Studying in the School of Experimental Psychology will give you the opportunity to be part of a vibrant postgraduate community and a world-class department. Our postgraduate students are a very important part of the departmental research culture and are a key component in maintaining our international research reputation.
Before submitting an application, we recommend that potential applicants make informal contact with the member of academic staff whose research you are interested in.
Research activity in the school is organised into two research themes: Cognitive Processes and Brain, Behaviour and Health. Within each theme, there is a set of focused research groups. An important feature of this research structure is the extent of collaboration across research groups and across the themes. All groups address fundamental questions and look at the impact of their work more broadly in industry, healthcare, education and society. Across these thematic research groups, there are particular strengths in computational neuroscience and neuropsychology.

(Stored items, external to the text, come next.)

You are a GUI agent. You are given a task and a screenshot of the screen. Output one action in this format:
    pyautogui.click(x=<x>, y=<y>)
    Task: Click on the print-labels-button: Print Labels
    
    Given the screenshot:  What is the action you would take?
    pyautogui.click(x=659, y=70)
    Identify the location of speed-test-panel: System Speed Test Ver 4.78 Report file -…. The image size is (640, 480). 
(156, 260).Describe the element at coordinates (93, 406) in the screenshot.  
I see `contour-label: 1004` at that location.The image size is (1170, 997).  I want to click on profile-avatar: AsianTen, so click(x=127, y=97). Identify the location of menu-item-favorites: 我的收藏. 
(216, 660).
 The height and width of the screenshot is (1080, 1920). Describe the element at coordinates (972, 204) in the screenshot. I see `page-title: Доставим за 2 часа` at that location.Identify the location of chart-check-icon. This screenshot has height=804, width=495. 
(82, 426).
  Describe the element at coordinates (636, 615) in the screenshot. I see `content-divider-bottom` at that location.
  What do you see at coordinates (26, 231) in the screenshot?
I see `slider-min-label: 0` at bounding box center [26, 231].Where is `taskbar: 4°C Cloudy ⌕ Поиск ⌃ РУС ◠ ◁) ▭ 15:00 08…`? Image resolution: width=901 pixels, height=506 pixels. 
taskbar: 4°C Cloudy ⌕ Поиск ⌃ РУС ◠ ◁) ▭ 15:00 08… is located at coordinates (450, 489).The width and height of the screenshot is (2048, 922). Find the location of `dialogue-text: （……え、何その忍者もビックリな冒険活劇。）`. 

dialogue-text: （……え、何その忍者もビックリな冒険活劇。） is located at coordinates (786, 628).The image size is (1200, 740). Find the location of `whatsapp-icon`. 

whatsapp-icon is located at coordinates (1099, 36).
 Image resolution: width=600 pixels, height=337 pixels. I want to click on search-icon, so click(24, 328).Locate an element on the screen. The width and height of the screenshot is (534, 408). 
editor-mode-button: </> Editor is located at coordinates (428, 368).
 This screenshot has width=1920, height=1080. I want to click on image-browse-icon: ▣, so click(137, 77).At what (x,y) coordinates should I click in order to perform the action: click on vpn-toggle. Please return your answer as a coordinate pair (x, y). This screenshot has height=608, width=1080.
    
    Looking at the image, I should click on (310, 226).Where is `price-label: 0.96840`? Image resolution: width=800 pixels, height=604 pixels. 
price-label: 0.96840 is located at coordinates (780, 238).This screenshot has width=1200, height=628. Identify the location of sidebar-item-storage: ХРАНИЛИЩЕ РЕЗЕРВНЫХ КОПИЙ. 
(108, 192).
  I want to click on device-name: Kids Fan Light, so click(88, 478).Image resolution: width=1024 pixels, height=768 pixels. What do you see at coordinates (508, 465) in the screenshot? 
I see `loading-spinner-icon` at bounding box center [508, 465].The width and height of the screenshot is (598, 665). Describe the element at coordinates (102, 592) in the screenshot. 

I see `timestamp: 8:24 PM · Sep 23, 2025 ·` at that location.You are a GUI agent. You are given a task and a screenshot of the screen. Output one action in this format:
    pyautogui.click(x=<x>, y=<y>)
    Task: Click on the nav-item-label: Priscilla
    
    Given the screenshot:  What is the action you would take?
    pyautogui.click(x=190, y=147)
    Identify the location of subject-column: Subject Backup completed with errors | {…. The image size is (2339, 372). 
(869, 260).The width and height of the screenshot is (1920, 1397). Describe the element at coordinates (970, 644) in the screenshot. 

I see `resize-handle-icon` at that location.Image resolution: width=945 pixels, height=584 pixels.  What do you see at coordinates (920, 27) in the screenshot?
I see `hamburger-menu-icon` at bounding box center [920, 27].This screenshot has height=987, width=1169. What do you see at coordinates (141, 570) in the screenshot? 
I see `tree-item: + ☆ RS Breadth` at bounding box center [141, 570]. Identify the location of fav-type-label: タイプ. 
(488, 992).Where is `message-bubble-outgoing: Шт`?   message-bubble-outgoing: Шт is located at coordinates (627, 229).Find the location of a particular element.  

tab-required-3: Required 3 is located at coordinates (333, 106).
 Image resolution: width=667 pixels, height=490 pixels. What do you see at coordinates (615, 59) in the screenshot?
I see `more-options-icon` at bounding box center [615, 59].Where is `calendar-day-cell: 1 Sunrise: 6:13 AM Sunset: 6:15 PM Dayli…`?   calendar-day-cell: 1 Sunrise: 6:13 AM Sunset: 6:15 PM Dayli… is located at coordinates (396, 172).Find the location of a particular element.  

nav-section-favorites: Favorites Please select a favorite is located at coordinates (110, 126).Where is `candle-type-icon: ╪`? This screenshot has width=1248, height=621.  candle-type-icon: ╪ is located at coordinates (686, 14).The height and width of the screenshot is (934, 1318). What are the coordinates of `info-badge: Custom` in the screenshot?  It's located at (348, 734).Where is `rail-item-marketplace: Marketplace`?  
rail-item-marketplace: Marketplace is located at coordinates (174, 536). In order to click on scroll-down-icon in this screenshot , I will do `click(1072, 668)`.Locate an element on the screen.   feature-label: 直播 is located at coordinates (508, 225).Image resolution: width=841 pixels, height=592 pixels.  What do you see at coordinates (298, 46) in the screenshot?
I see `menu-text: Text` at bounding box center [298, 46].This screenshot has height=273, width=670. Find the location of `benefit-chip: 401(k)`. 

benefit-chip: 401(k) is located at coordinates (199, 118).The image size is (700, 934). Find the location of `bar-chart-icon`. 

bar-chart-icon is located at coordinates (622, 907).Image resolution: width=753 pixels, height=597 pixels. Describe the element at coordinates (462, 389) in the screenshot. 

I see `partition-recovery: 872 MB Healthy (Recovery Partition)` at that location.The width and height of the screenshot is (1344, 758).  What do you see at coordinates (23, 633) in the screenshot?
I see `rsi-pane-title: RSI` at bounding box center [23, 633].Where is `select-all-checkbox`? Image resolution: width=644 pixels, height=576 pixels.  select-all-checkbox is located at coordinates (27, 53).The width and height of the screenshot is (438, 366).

Cognitive Processes Focused research groups in cognitive processes are: -Developmental (includes the Bristol Cognitive Development Centre and Bristol Autism Research Group). -Language (speech comprehension, speech production, reading and dyslexia, language and thought). -Memory (short-term memory, modelling, dynamics, lifespan memory). -Social (social cognition and evolutionary social psychology). -Vision (fusing cognitive science and information technology to tackle research problems that cannot be comprehensively addressed by the single disciplines alone).
Brain, Behaviour and Health Focused research groups in brain, behaviour, and health are: -Neuropsychology (neural basis of both typical and pathological cognition, using a range of methodologies including EEG and fMRI). -Nutrition and Behaviour Unit (effects of substances on cognition and performance; appetite, weight control, and diet). -Tobacco and Alcohol Research Group (social drugs and social cognition; plain packaging of tobacco products; carbon-dioxide inhalation model of anxiety). -Decision-making and rationality (areas of current focus include selecting the appropriate movement response; how properties of the environment shape decisions; structuring the world to facilitate good decisions; food choice and dietary decisions; the origins of supernatural beliefs).
Many of our PhD graduates work in academia; others work in the private sector or in government institutions.